The catalytic conversion of FDG to fluorescein by GAL, released by E. coli cells, induces strong fluorescence in the droplets at an excitation wavelength of 485 nm and an emission wavelength of 535 nm. Consequently, the presence of fluorescent droplets is attributed to the presence of bacteria. The distribution of each cell is random and independent, and the number of cells in each droplet is also random and independent [25]. Therefore, the number of cells in a droplet follows a Poisson distribution (Equation (2)). The viable bacterial count is determined by enumerating these positive droplets (Equation (4)). Following the sampling and incubation process using the microfluidic chip-based system (encompassing sample generation, droplet sampling, storage, and detection areas), a linear correlation was observed between the number of fluorescent droplets and the initial concentration of E. coli (Figure 6). This finding underscores the system’s consistency and suitability for biological sampling applications.
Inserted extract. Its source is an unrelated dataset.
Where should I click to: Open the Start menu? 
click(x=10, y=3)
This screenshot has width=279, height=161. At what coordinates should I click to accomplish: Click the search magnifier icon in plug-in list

$$P(x=k)={\displaystyle \frac{e^{-\lambda }}{k!}}{\lambda }^k$$

(2)

$$\lambda =CV$$

(3)

Thus,

$$\mathrm{b}\mathrm{a}\mathrm{c}\mathrm{t}\mathrm{e}\mathrm{r}\mathrm{i}\mathrm{a}\mathrm{c}\mathrm{o}\mathrm{n}\mathrm{c}\mathrm{e}\mathrm{n}\mathrm{t}\mathrm{r}\mathrm{a}\mathrm{t}\mathrm{i}\mathrm{o}\mathrm{n}={\displaystyle \frac{\mathrm{l}\mathrm{n}(1-\frac{\mathrm{p}\mathrm{o}\mathrm{s}\mathrm{i}\mathrm{t}\mathrm{i}\mathrm{v}\mathrm{e}}{\mathrm{t}\mathrm{o}\mathrm{t}\mathrm{a}\mathrm{l}})}{V}}$$

(4)

In Equation (2), P (x = k) is the probability to have k cells per droplet and λ is the mean number of cells per droplet. In Equation (3), C represents the concentration of bacterial cells and V is the average volume per pico-droplet.

4. Conclusions

We propose a microdroplet-based sampling and detection solution to address the challenges of detecting pL biological samples. A PDMS microfluidic chip was designed to generate uniform pL droplets by encapsulating samples in oil under negative pressure. Additionally, a portable microfluidic droplet sampling pipette was developed to provide negative pressure and stable heating, with adjustable parameters to meet diverse sampling needs.

The integrated system, comprising the microfluidic chip and droplet sampling pipette, was validated using E. coli for fluorescence detection. The fluorescence intensity exhibited a linear correlation with the initial bacterial concentration, confirming the system’s consistency and reliability. This innovative approach holds great promise for the sampling, processing, and detection of pL biological samples, offering a robust and versatile solution for future applications.